**Quoted passage**
***

I noticed this year that the number one place I would pull was while I was driving. So I do keep a hat in my car, and would wear gloves in the winter too. Keeping this routine would help!

The most important thing that has helped me has been using affirmations and practicing breathing. With trich I feel that it’s such a mind body disconnect so as I’m learning more about how powerful breathing, meditation, yoga etc can be for the body and brain, I’m excited about getting some control over my trich tendencies, and already I’m seeing progress.

For me, my trich has been a part of the bigger monster that has been my self-doubt, low self worth, anxiety, depression, etc. It’s not as easy as just putting on a pair of gloves or avoiding the urges. I think the first step to healing yourself is wanting to stop, which is awesome because that’s where you are now! :)

In a nutshell, things that have helped me tremendously in the past 3 years:

-eating more mindfully; mostly plant based, making sure I’m getting enough veggies and fruits (any doctor will tell you to eat more veggies! It can be so difficult in this world of processed foods/a western diet-but so much disease stems from the food we eat-and recent research is showing that imbalance of bacteria in our gut can have a significant impact on our brain health- look up The Broken Brain podcast if you’re interested! Lots of helpful info on brain health)

-drinking less alcohol

-meditation and breathing. Simply pausing to take three deep breaths has been very helpful

-affirmations. “My hair is beautiful”. “I am beautiful”. “I am capable”, “I am strong”, “I am smart”. Might seem ridiculous at first to say these things to yourself, but these help tremendously to reprogram yourself. They say trich can stem from childhood trauma, and that’s a lot to deal with when turning this kind of disorder around- repeated affirmations have helped so much, not just in the area of trich, but also helped to better my self image in all kinds of ways.

***

**Data extracts**
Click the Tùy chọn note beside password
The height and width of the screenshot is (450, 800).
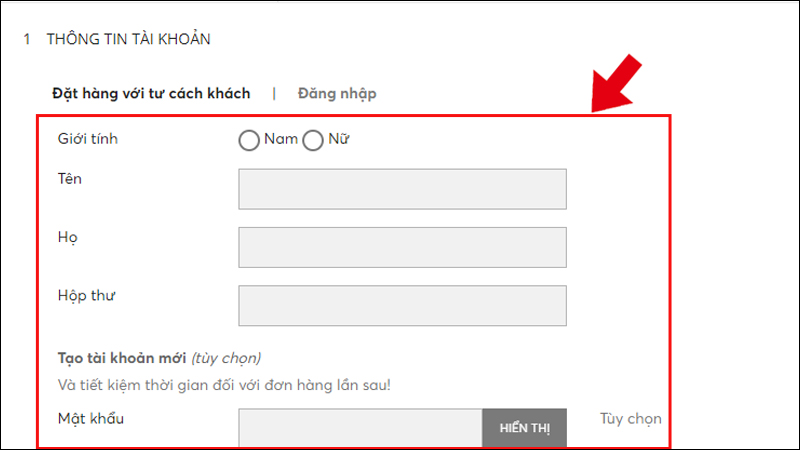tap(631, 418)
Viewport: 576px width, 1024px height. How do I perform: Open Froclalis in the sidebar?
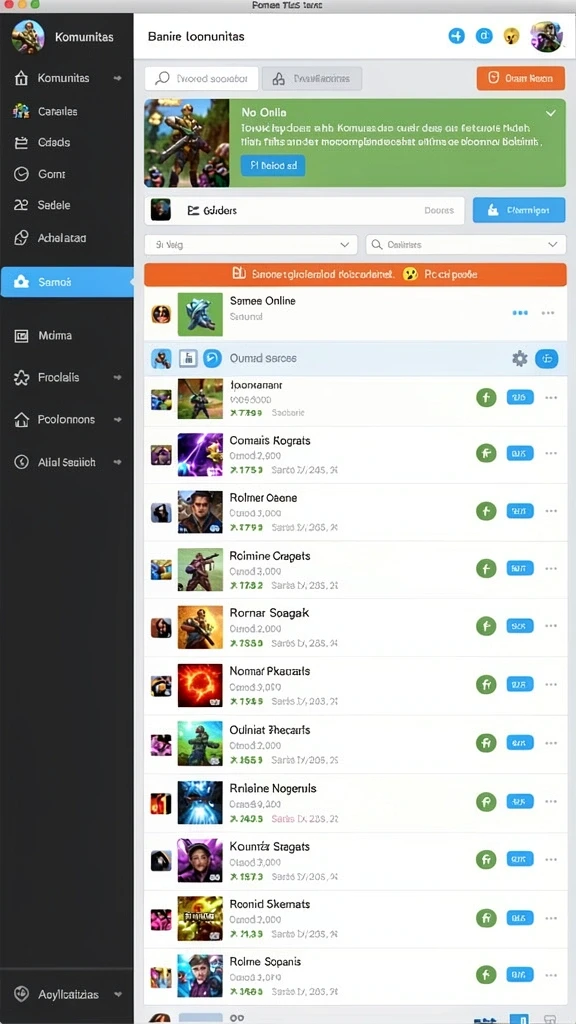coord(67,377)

***

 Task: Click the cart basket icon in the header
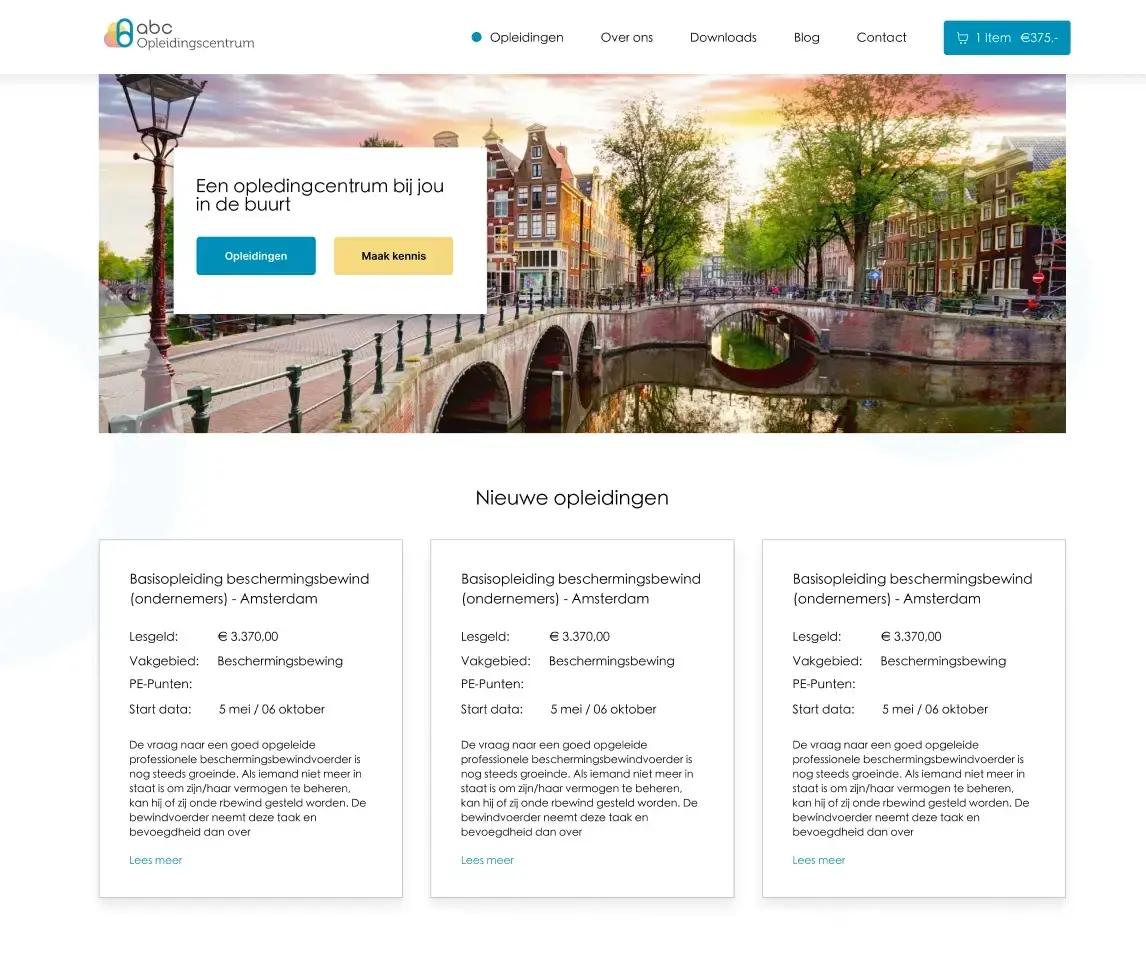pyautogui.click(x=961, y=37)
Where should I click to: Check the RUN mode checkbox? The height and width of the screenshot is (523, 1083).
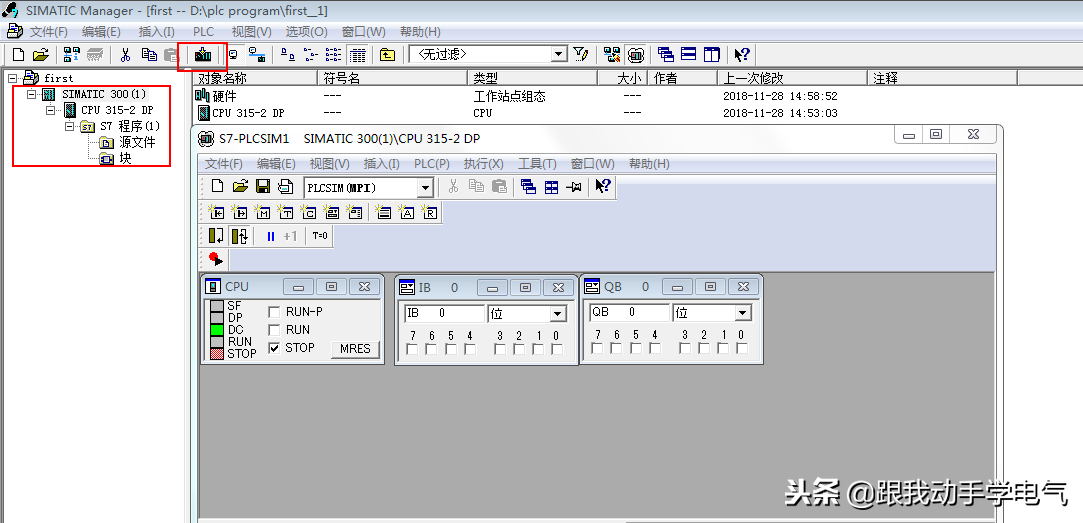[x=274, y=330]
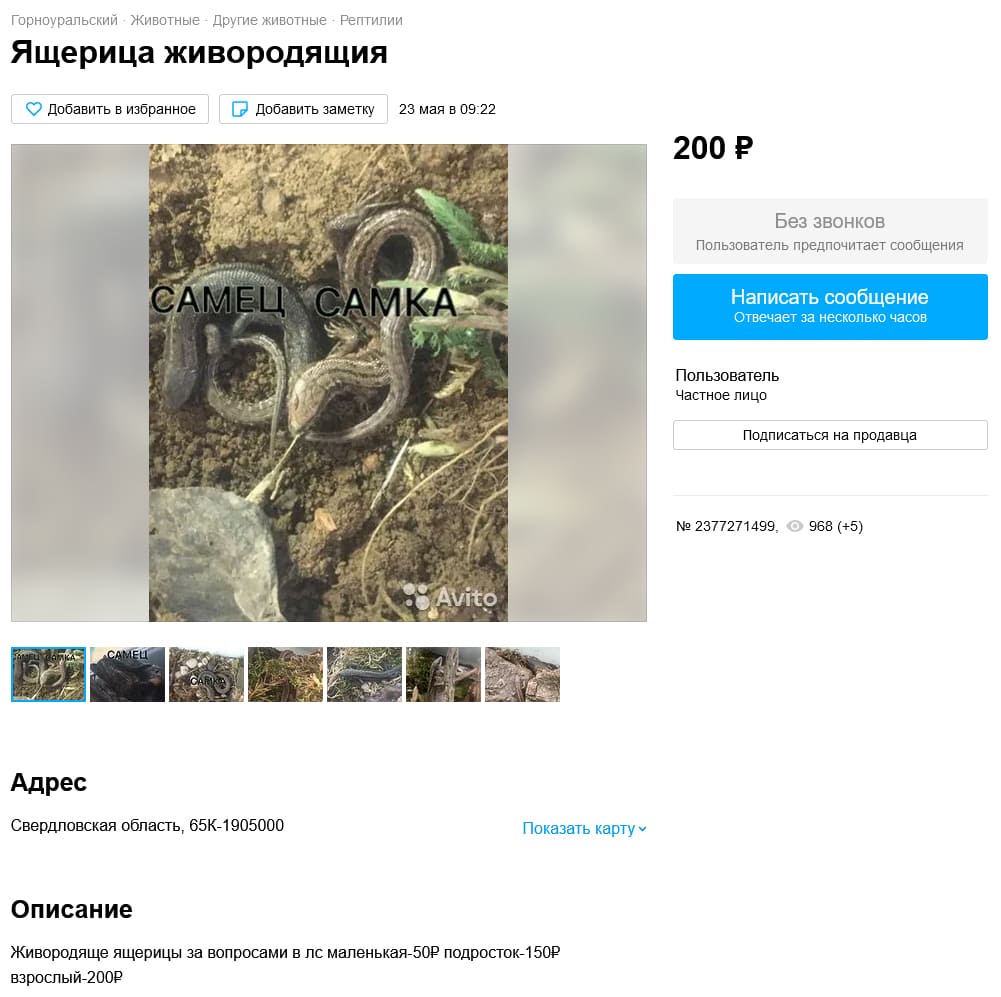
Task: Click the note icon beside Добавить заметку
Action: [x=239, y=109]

***

**Task list**
1. Answer these questions about the passage on trich:
(a) Where does the writer say they pulled most often this year?
(b) What does the writer call the first step to healing yourself?
(c) Which podcast does the writer suggest looking up?
2. Reproduce word for word the part of the passage on trich that begins at the words "I noticed this" and stops after the words "are now! :)".

**Responses per task**
1.
(a) While driving.
(b) Wanting to stop.
(c) The Broken Brain podcast.

2.
I noticed this year that the number one place I would pull was while I was driving. So I do keep a hat in my car, and would wear gloves in the winter too. Keeping this routine would help!

The most important thing that has helped me has been using affirmations and practicing breathing. With trich I feel that it’s such a mind body disconnect so as I’m learning more about how powerful breathing, meditation, yoga etc can be for the body and brain, I’m excited about getting some control over my trich tendencies, and already I’m seeing progress.

For me, my trich has been a part of the bigger monster that has been my self-doubt, low self worth, anxiety, depression, etc. It’s not as easy as just putting on a pair of gloves or avoiding the urges. I think the first step to healing yourself is wanting to stop, which is awesome because that’s where you are now! :)